• Stars
    star
    216
  • Rank 183,179 (Top 4 %)
  • Language
    Python
  • License
    MIT License
  • Created about 7 years ago
  • Updated 6 months ago

Reviews

There are no reviews yet. Be the first to send feedback to the community and the maintainers!

Repository Details

POSIX equivalent of Windows DLL import libraries

License Build Status Total alerts Codecov

Motivation

In a nutshell, Implib.so is a simple equivalent of Windows DLL import libraries for POSIX shared libraries.

On Linux/Android, if you link against shared library you normally use -lxyz compiler option which makes your application depend on libxyz.so. This would cause libxyz.so to be forcedly loaded at program startup (and its constructors to be executed) even if you never call any of its functions.

If you instead want to delay loading of libxyz.so (e.g. its unlikely to be used and you don't want to waste resources on it or slow down startup time or you want to select best platform-specific implementation at runtime), you can remove dependency from LDFLAGS and issue dlopen call manually. But this would cause ld to err because it won't be able to statically resolve symbols which are supposed to come from this shared library.

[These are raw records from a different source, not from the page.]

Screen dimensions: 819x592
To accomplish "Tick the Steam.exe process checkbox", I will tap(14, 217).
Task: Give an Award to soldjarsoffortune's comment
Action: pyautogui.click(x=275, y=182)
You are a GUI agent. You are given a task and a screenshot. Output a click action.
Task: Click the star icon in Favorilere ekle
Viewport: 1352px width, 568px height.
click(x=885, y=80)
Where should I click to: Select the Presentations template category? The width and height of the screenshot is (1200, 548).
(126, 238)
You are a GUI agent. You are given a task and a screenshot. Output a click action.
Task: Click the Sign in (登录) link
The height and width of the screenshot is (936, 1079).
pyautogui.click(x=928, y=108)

At this point you have only two choices:

  • emit normal calls to library functions and suppress link errors from ld via -Wl,-z,nodefs; this is undesired because you loose ability to detect link errors for other libraries statically
  • load necessary function addresses at runtime via dlsym and call them via function pointers; this isn't very convenient because you have to keep track which symbols your program uses, properly cast function types and also somehow manage global function pointers

Implib.so provides an easy solution - link your program with a wrapper which

  • provides all necessary symbols to make linker happy
  • loads wrapped library on first call to any of its functions
  • redirects calls to library symbols

Generated wrapper code (often also called "shim" code or "shim" library) is analogous to Windows import libraries which achieve the same functionality for DLLs.

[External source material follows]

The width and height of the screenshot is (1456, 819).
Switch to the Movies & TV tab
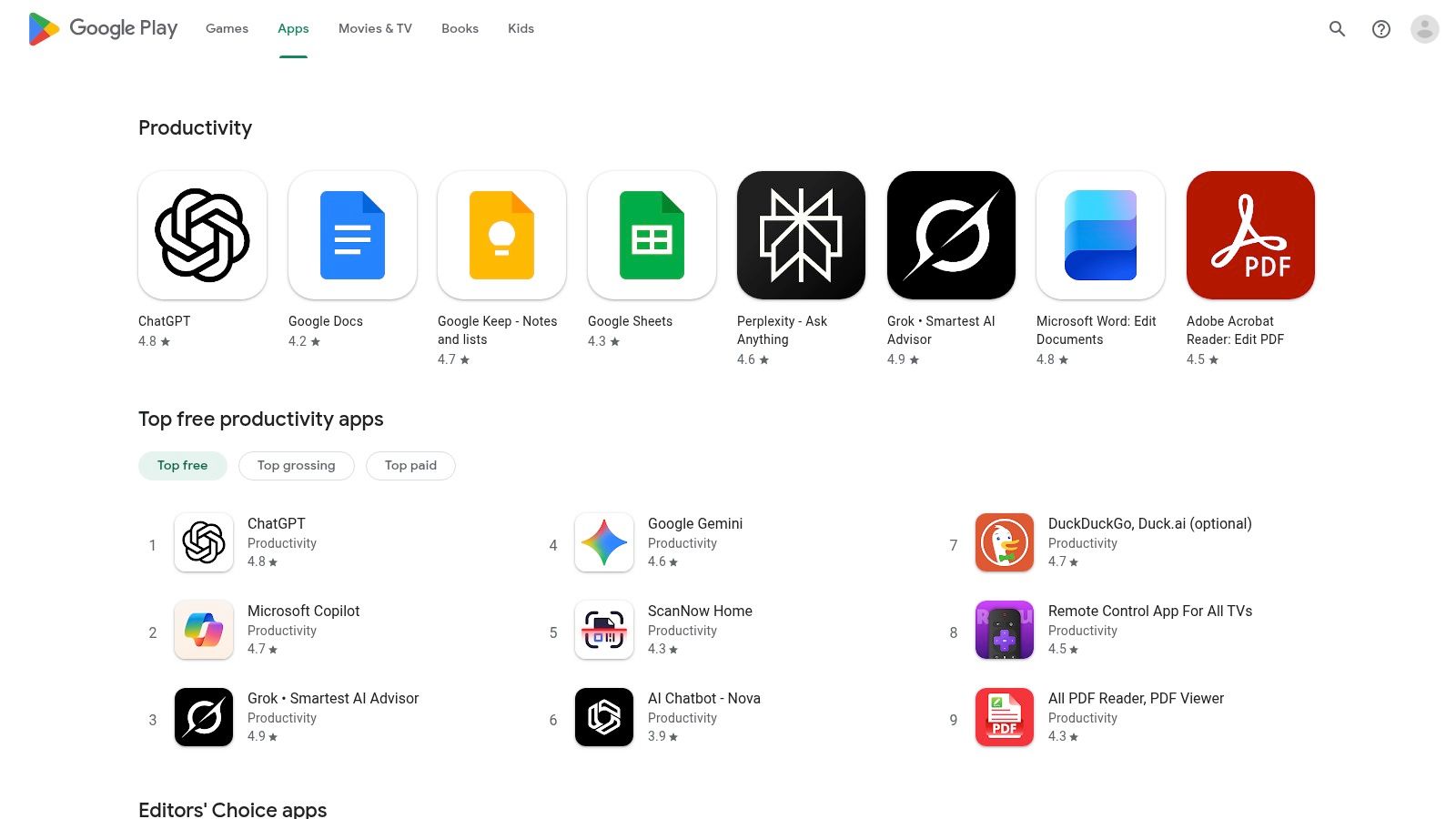(375, 29)
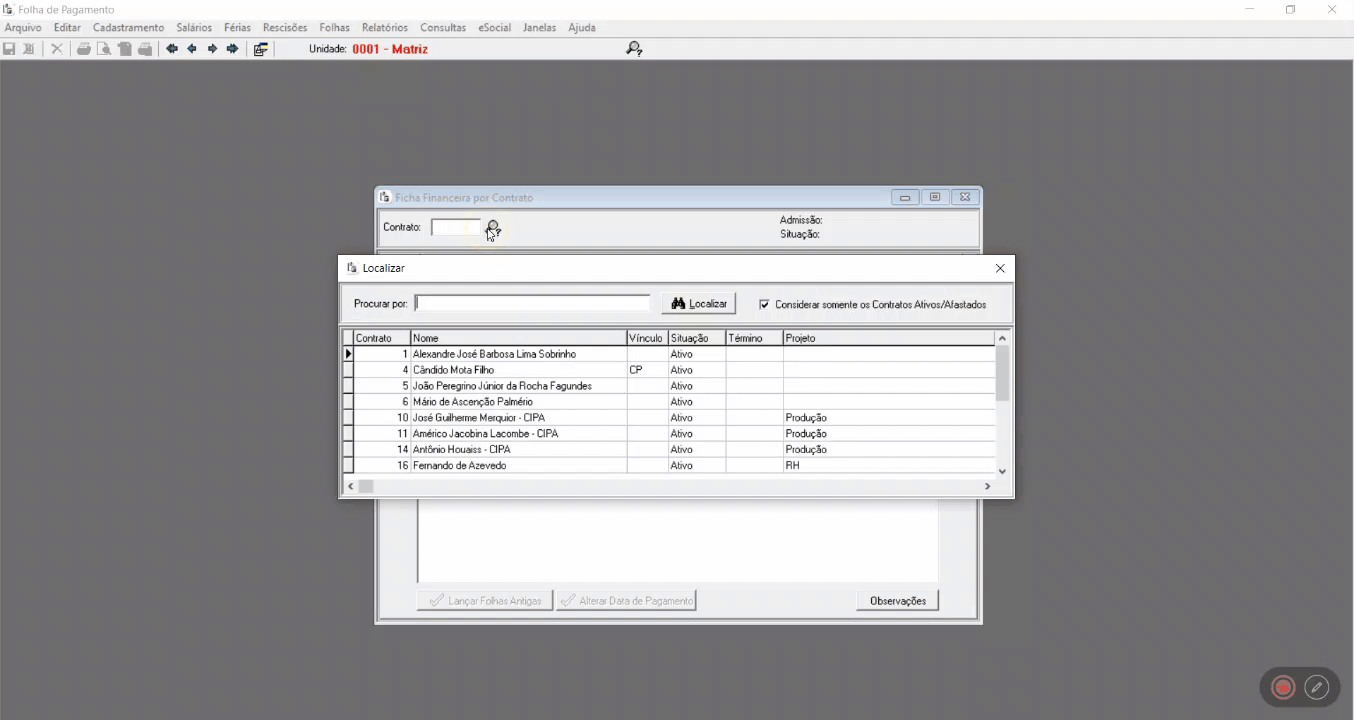
Task: Open the Relatórios menu
Action: [x=384, y=27]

Implib.so can also be used to reduce API provided by existing shared library or rename it's exported symbols.

Implib.so was originally inspired by Stackoverflow question Is there an elegant way to avoid dlsym when using dlopen in C?.

Usage

A typical use-case would look like this:

$ implib-gen.py libxyz.so

This will generate code for host platform (presumably x86_64). For other targets do

$ implib-gen.py --target $TARGET libxyz.so

where TARGET can be any of

  • x86_64-linux-gnu, x86_64-none-linux-android
  • i686-linux-gnu, i686-none-linux-android
  • arm-linux-gnueabi, armel-linux-gnueabi, armv7-none-linux-androideabi
  • arm-linux-gnueabihf (ARM hardfp ABI)
  • aarch64-linux-gnu, aarch64-none-linux-android
  • mipsel-linux-gnu
  • mips64el-linux-gnuabi64
  • e2k-linux-gnu

Script generates two files: libxyz.so.tramp.S and libxyz.so.init.c which need to be linked to your application (instead of -lxyz):

$ gcc myfile1.c myfile2.c ... libxyz.so.tramp.S libxyz.so.init.c ... -ldl

Note that you need to link against libdl.so. On ARM in case your app is compiled to Thumb code (which e.g. Ubuntu's arm-linux-gnueabihf-gcc does by default) you'll also need to add -mthumb-interwork.

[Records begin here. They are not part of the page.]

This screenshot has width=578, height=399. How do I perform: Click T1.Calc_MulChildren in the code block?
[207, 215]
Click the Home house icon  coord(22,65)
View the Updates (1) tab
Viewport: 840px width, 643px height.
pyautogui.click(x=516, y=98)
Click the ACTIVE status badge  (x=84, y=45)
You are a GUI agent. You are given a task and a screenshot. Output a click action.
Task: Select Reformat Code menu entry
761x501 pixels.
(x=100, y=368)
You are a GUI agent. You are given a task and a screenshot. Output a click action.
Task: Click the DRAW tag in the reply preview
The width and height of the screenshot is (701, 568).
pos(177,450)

Application can then freely call functions from libxyz.so without linking to it. Library will be loaded (via dlopen) on first call to any of its functions. If you want to forcedly resolve all symbols (e.g. if you want to avoid delays further on) you can call void libxyz_init_all().

Above command would perform a lazy load i.e. load library on first call to one of it's symbols. If you want to load it at startup, run

$ implib-gen.py --no-lazy-load libxyz.so

If you don't want dlopen to be called automatically and prefer to load library yourself at program startup, run script as

$ implib-gen.py --no-dlopen libxys.so

If you do want to load library via dlopen but would prefer to call it yourself (e.g. with custom parameters or with modified library name), run script as

$ cat mycallback.c
#define _GNU_SOURCE
#include <dlfcn.h>
#include <stdio.h>
#include <stdlib.h>

#ifdef __cplusplus
extern "C"
#endif

// Callback that tries different library names
void *mycallback(const char *lib_name) {
  lib_name = lib_name;  // Please the compiler
  void *h;
  h = dlopen("libxyz.so", RTLD_LAZY);
  if (h)
    return h;
  h = dlopen("libxyz-stub.so", RTLD_LAZY);
  if (h)
    return h;
  fprintf(stderr, "dlopen failed: %s\n", dlerror());
  exit(1);
}

$ implib-gen.py --dlopen-callback=mycallback libxyz.so

(callback must have signature void *(*)(const char *lib_name) and return handle of loaded library).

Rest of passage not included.